D'autant que, depuis plusieurs mois, le député de la majorité Marc Ferracci planche sur un rapport (pas tout à fait finalisé), dont les principales propositions tendent à déréguler le marché de l'officine : « Depuis le mois de septembre, l’USPO agit auprès des députés et des pouvoirs publics pour les alerter sur les dangers du rapport de M. Ferracci, député des Français à l’étranger. Pour rappel, ce dernier envisage de déréguler la pharmacie d’officine, son maillage, son monopole et son indépendance. Ces trois piliers assurent la sécurité des patients, un accès aux soins rapide et homogène sur l’ensemble du territoire et sont un rempart contre la financiarisation de la pharmacie », s'était ému l'Uspo, en demandant le retrait de ce rapport, mais aussi une réforme économique ambitieuse pour la profession.

Harcèlement administratif

Enfin, en février dernier, l'Uspo dénonçait aussi le harcèlement administratif de nombreuses caisses primaires d'assurance maladie (CPAM), qui mène depuis plusieurs mois une campagne de récupération massive d'indus. « Cette stratégie administrative cible aveuglement les pharmacies en contradiction totale avec l’accès aux traitements des patients. A nouveau, l’administratif l’emporte sur la santé. Pour les CPAM, l’omission d’un élément administratif sur la prescription justifie le refus de dispensation par la pharmacie et l’éventuel renvoi du patient vers le médecin ou l’hôpital pour refaire la prescription. Les avocats spécialisés soulignent le caractère inédit et injustifié de ces contrôles et alertent sur l’état d’incompréhension et de lassitude des pharmaciens. »

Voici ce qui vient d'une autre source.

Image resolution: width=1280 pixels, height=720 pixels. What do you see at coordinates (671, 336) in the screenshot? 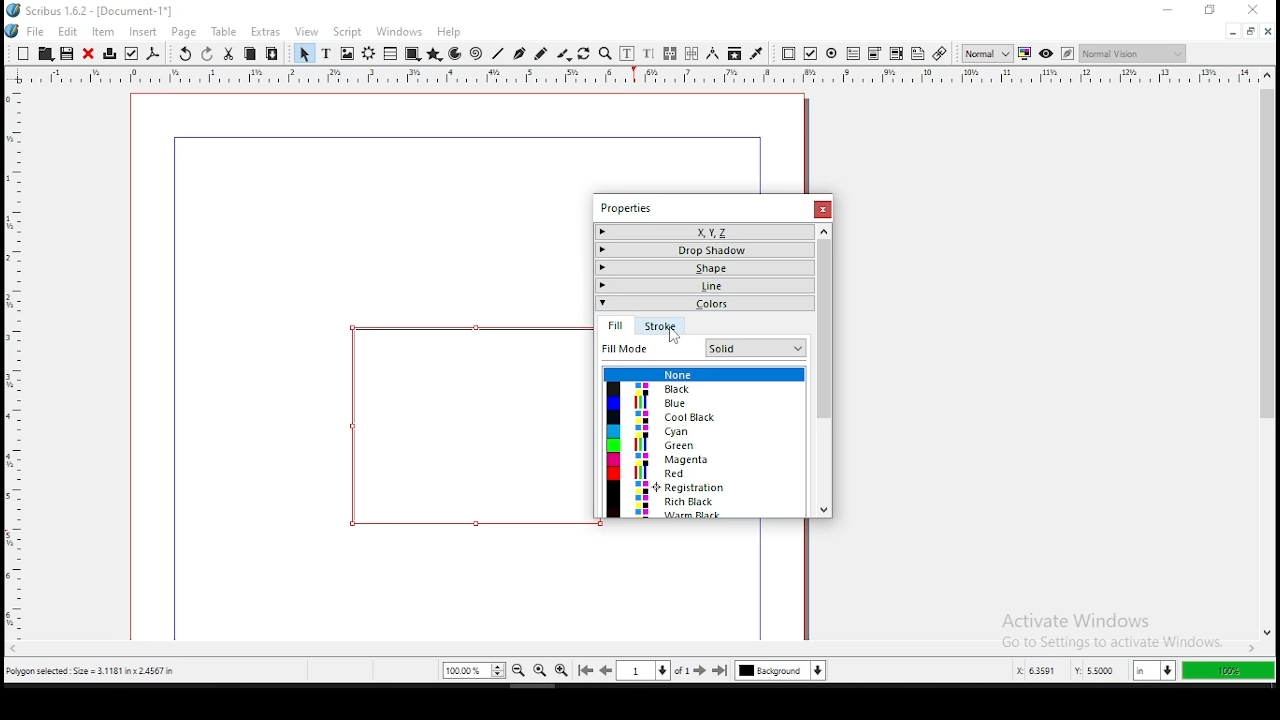
I see `cursor` at bounding box center [671, 336].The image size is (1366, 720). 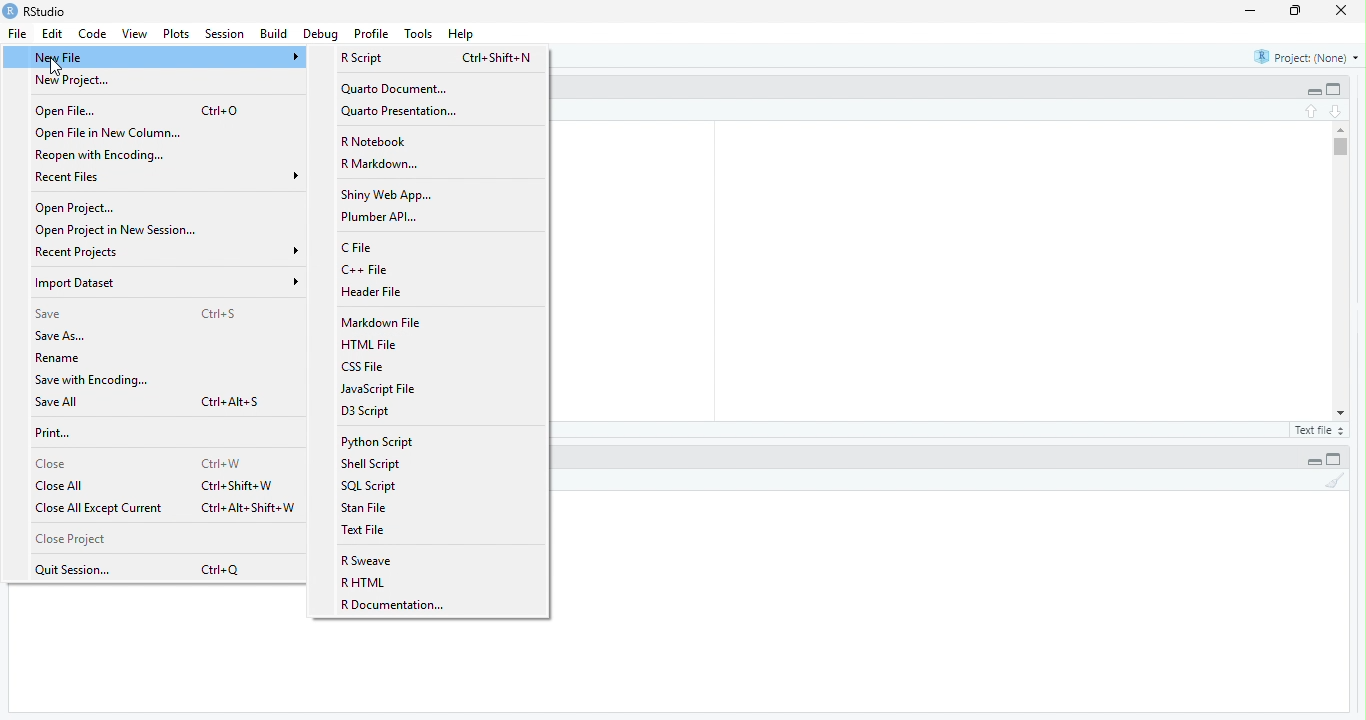 What do you see at coordinates (394, 90) in the screenshot?
I see `‘Quarto Document...` at bounding box center [394, 90].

Mobilisation en trois temps

Bref, la coupe est pleine pour le deuxième syndicat représentatif de pharmaciens. Après avoir sondé ses adhérents via un questionnaire en ligne, l'Uspo a donc décidé de cette mobilisation en trois temps. Le 30 mai prochain, l'Uspo appelle à la fermeture de toutes les officines et déposera un préavis de grève en conséquence.

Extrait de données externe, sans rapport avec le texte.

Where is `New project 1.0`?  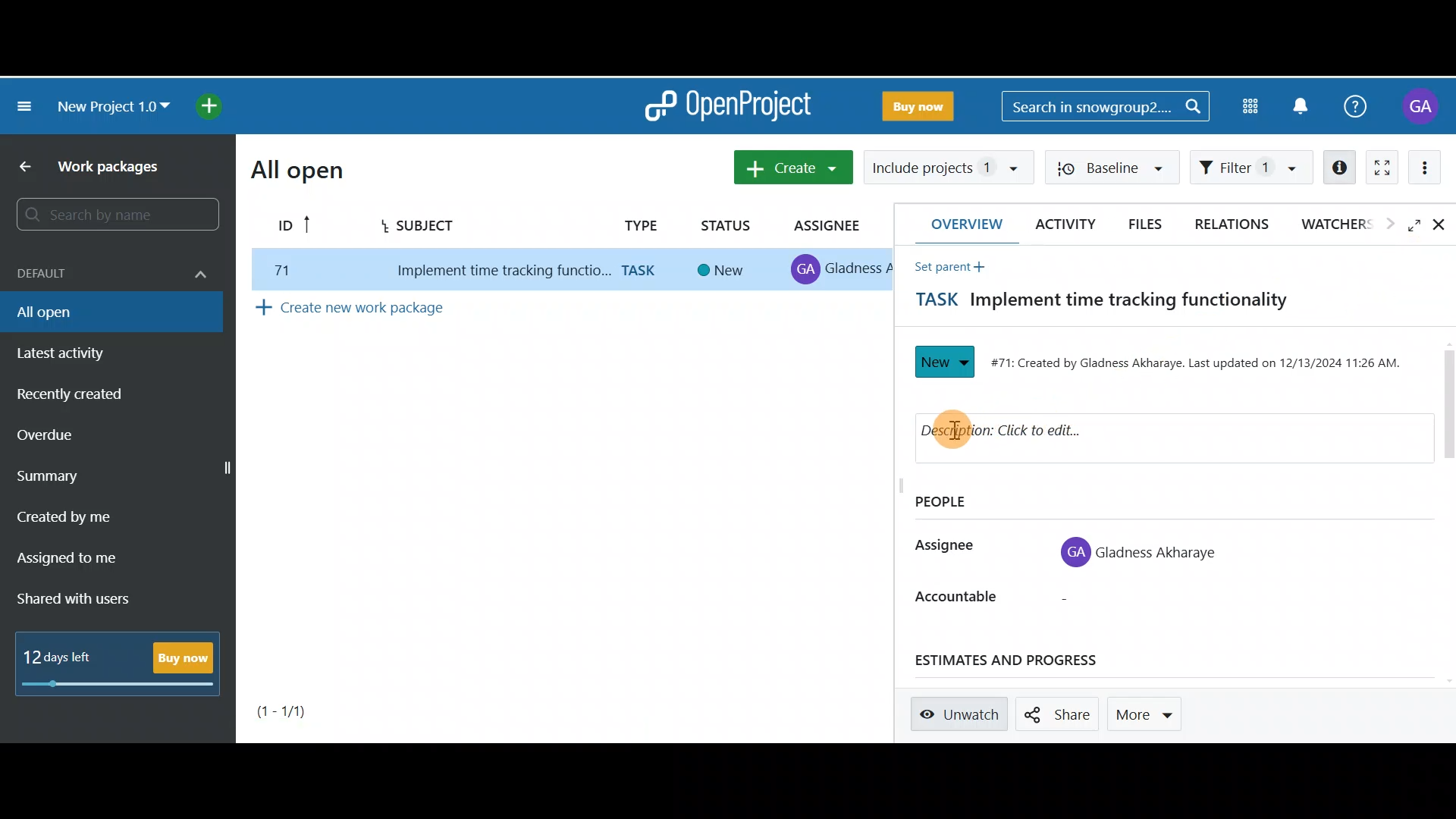 New project 1.0 is located at coordinates (113, 105).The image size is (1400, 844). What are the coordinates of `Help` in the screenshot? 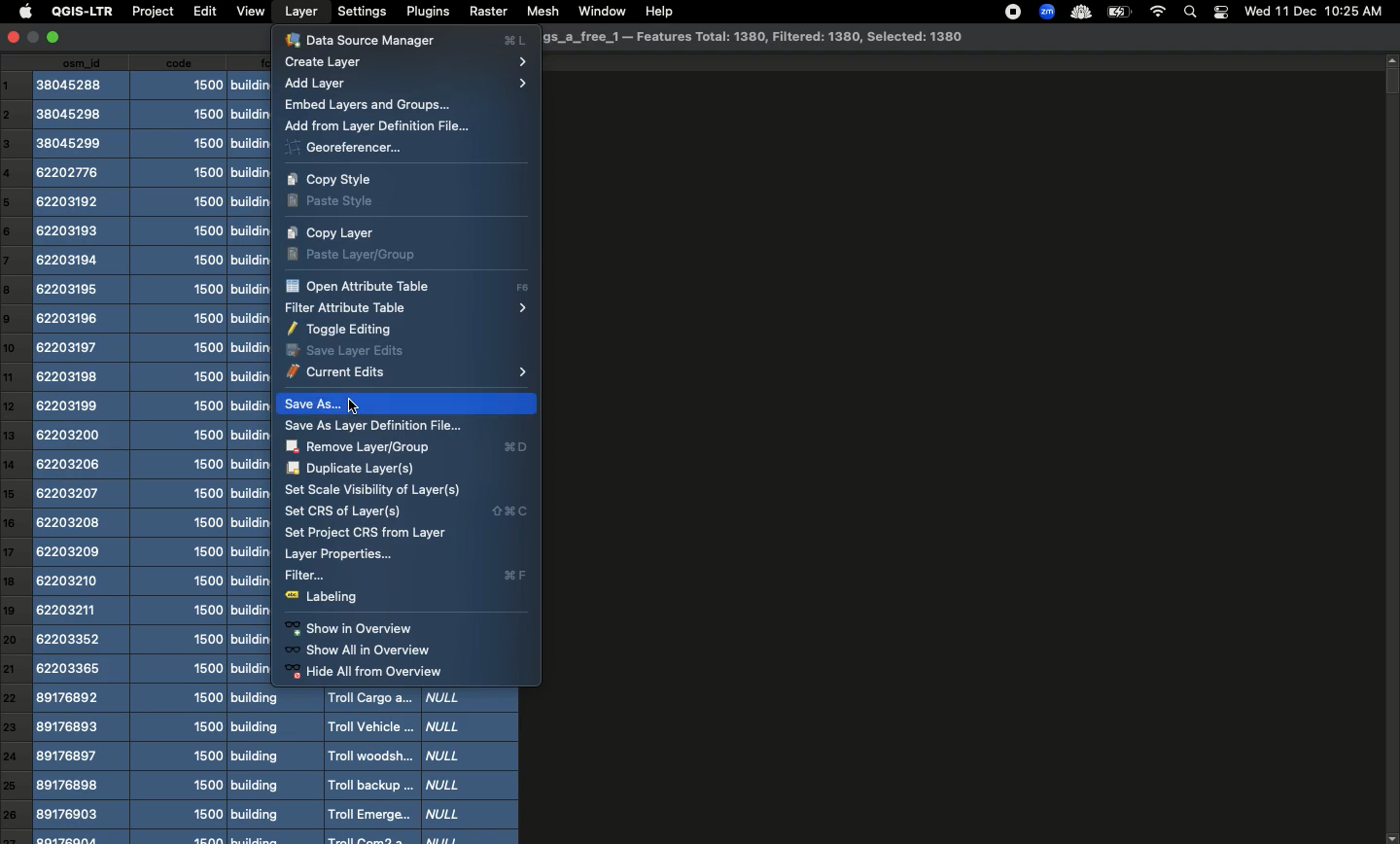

« Conscients des risques pesant sur la profession, certains syndicats départementaux ou régionaux FSPF et USPO, au premier rang desquels PACA, Corse et Occitanie, ont déjà décidé de s’unir et de se mobiliser conjointement », informe l'Uspo.

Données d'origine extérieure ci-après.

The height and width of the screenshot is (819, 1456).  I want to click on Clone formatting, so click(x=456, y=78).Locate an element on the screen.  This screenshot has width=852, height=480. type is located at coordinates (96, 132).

Cette grève sera précédée par deux actions, l'une en direction des patients et élus, tandis que l'autre consiste en une grève des gardes entre les 18 et 20 mai prochains. Trois mots d'ordre accompagnent la mobilisation des officinaux :

- l'instauration d'une réforme économique ambitieuse pour les pharmacies d'officine

- l'abandon de la volonté de déréguler la pharmacie d'officine en encourageant la création de plate-forme de vente en ligne de médicaments

- la mobilisation contre les pénuries de médicaments en renforçant « la transparence des données et en obligeant les laboratoires à libérer les stocks de médicaments ».

Interrogé le samedi 20 avril sur franceinfo Pierre-Olivier Variot, pharmacien en Côte-d'Or et président de l'Union des syndicats de pharmaciens d'officine (Uspo) expliquait que « la pénurie de médicaments représente douze heures de recherches de médicaments par semaine pour une pharmacie moyenne ».